**What you are asked to do:** Omit each picture as you copy the entries exactly.

**Provided information:**
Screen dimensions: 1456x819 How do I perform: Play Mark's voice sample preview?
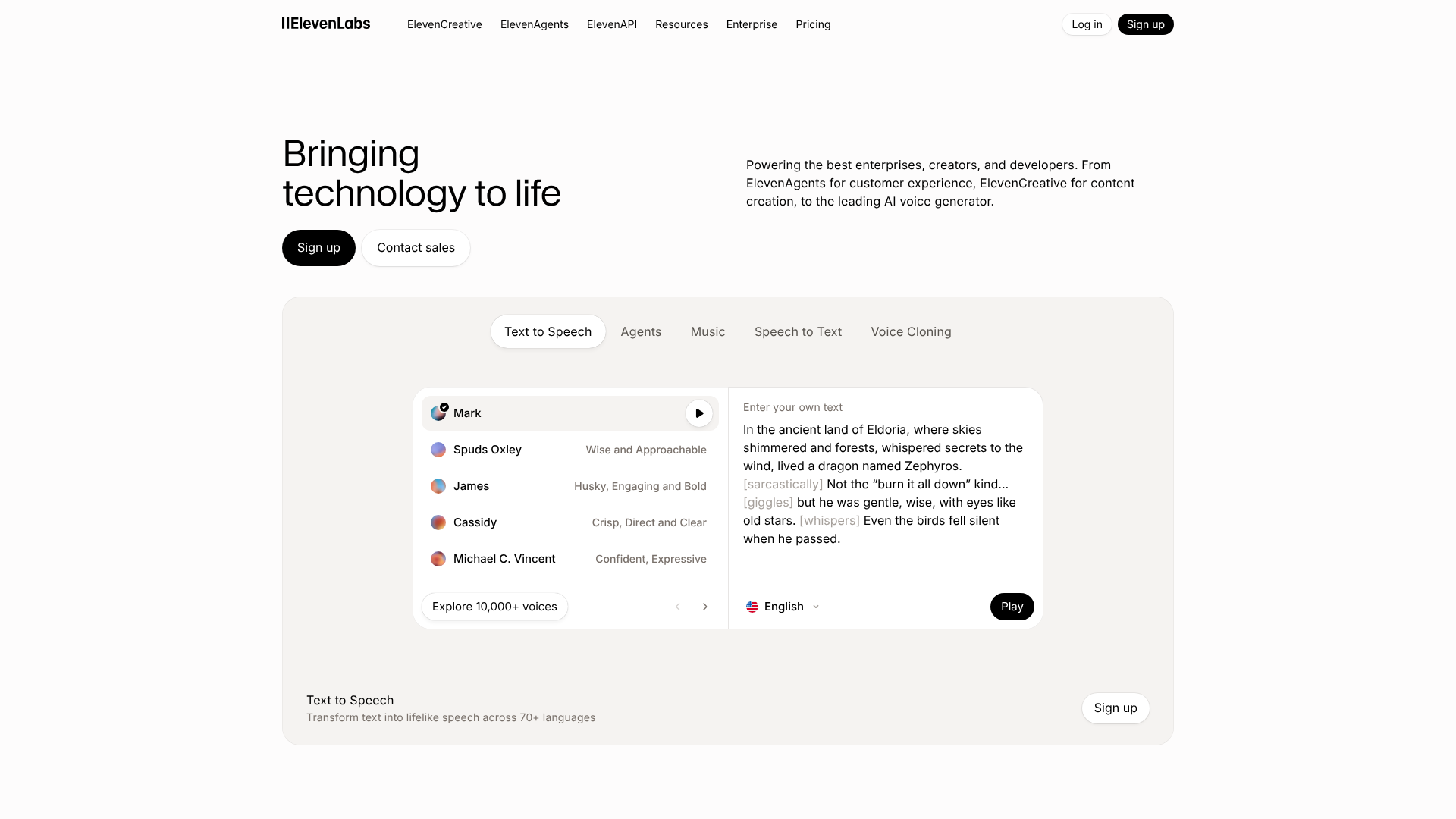click(x=698, y=413)
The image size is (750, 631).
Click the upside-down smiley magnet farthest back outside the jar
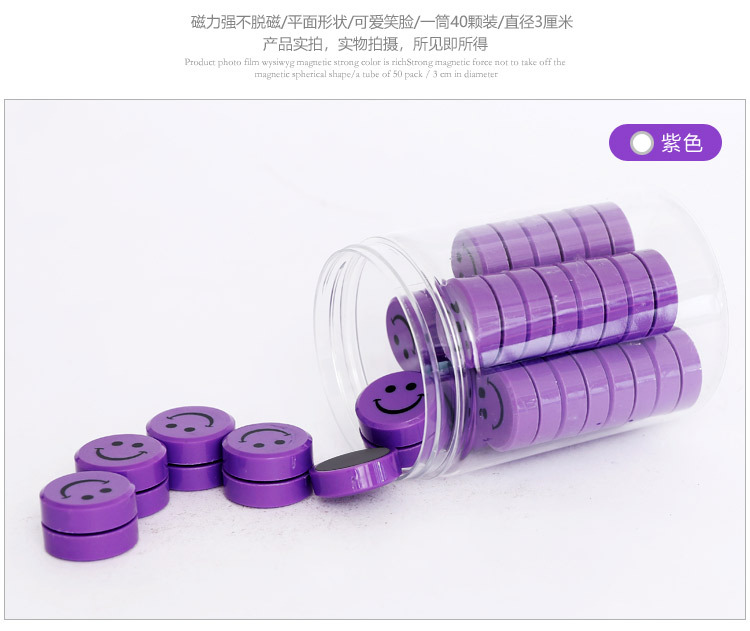click(x=190, y=427)
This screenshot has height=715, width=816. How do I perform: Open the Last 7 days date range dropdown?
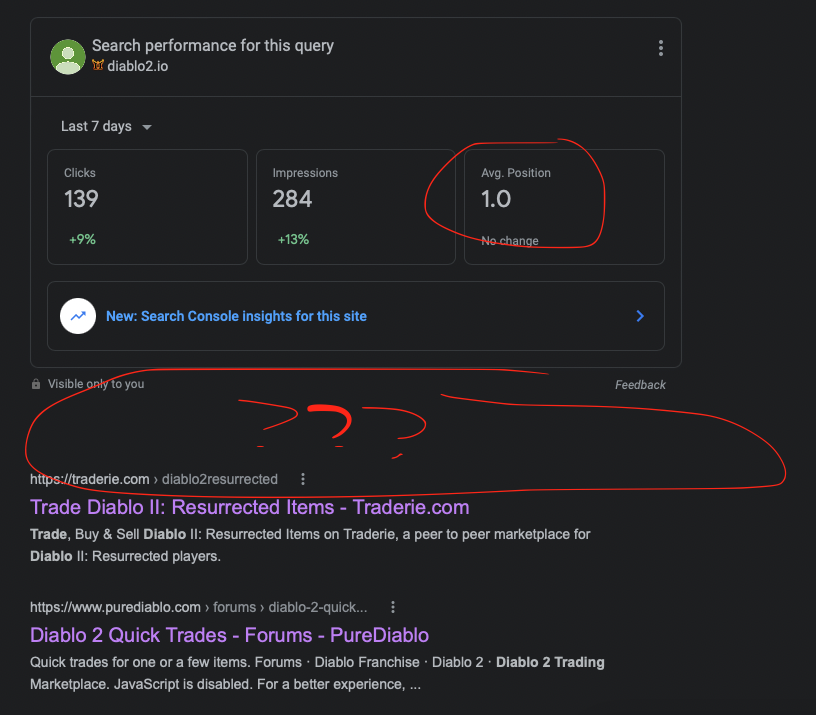(x=105, y=126)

**Solved problem:**
Screen dimensions: 1456x819 How do I perform: Play Mark's voice sample preview?
click(x=698, y=413)
The image size is (750, 631).
Click the upside-down smiley magnet farthest back outside the jar
click(x=190, y=427)
This screenshot has height=715, width=816. How do I perform: Open the Last 7 days date range dropdown?
(x=105, y=126)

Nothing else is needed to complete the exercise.